Instructions to follow —
For every entry that follows, return the words exactly and omit any picture.

Collected data entries —

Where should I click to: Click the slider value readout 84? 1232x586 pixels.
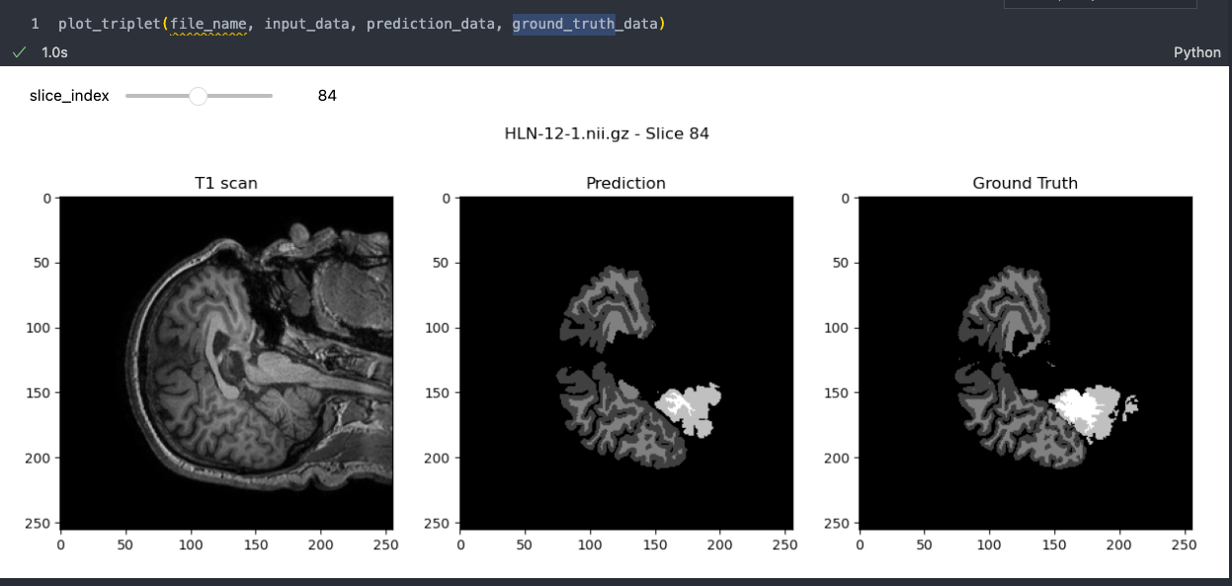click(x=327, y=96)
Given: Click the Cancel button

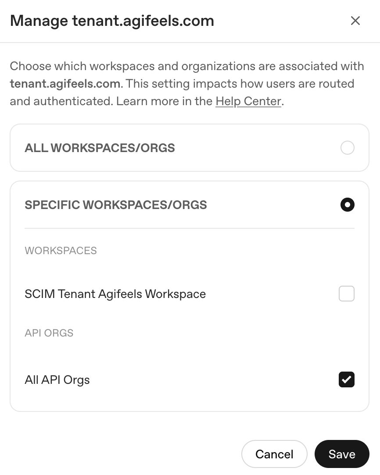Looking at the screenshot, I should point(274,454).
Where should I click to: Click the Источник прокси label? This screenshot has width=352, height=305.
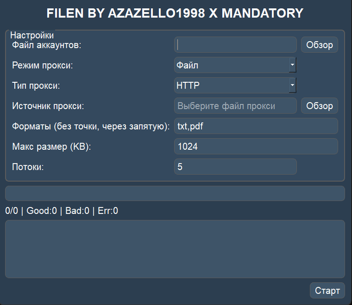pyautogui.click(x=48, y=106)
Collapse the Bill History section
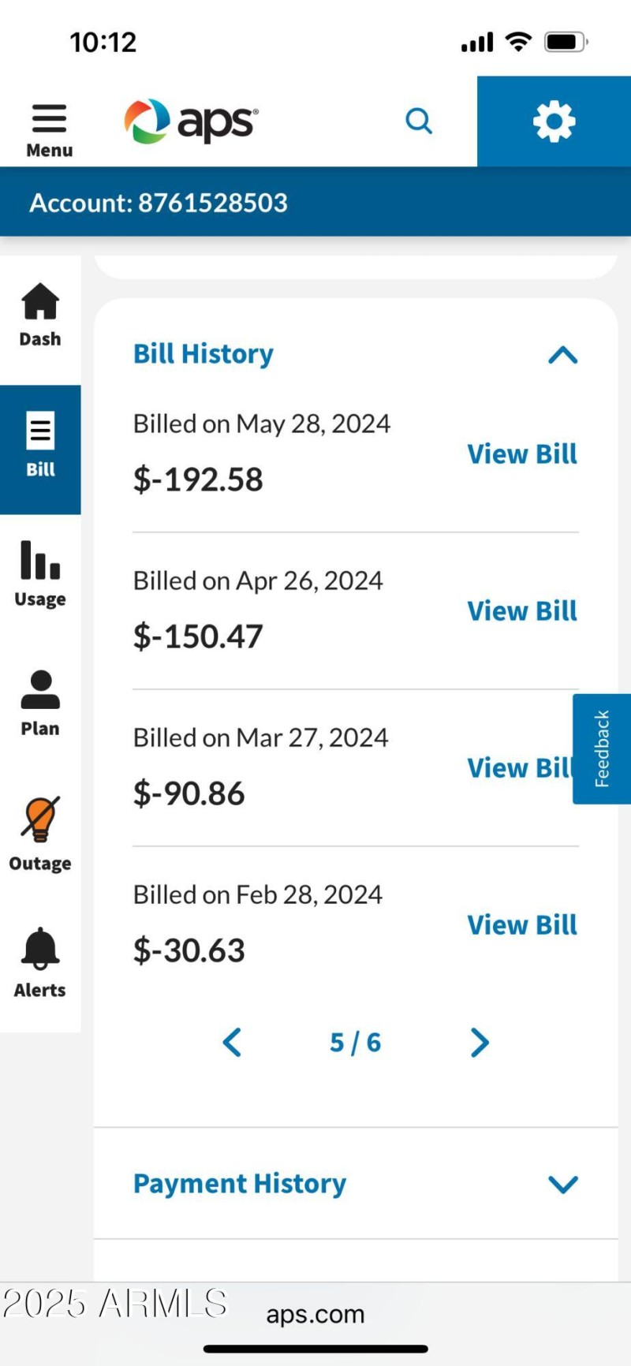This screenshot has width=631, height=1366. pyautogui.click(x=562, y=355)
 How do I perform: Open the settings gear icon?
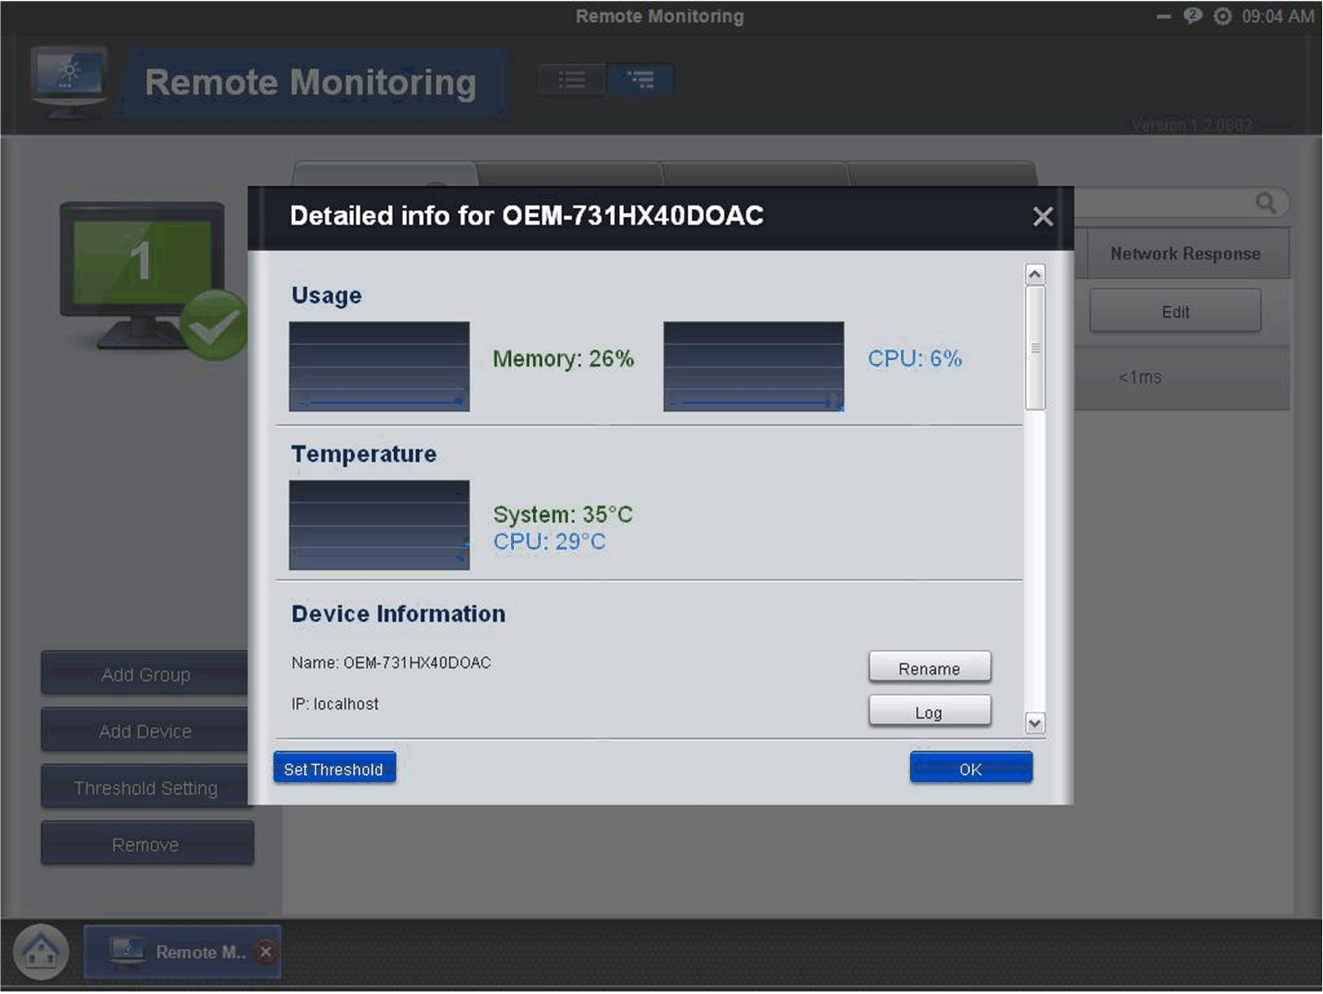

Exercise result —
Where should I click to: Click the slider value readout 84? 1232x586 pixels.
click(x=327, y=96)
Given: Click the Cancel button

Looking at the screenshot, I should point(274,454).
Where should I click to: Click the Источник прокси label? This screenshot has width=352, height=305.
pyautogui.click(x=48, y=106)
Collapse the Bill History section
This screenshot has width=631, height=1366. pyautogui.click(x=562, y=355)
 How do I perform: Open the settings gear icon?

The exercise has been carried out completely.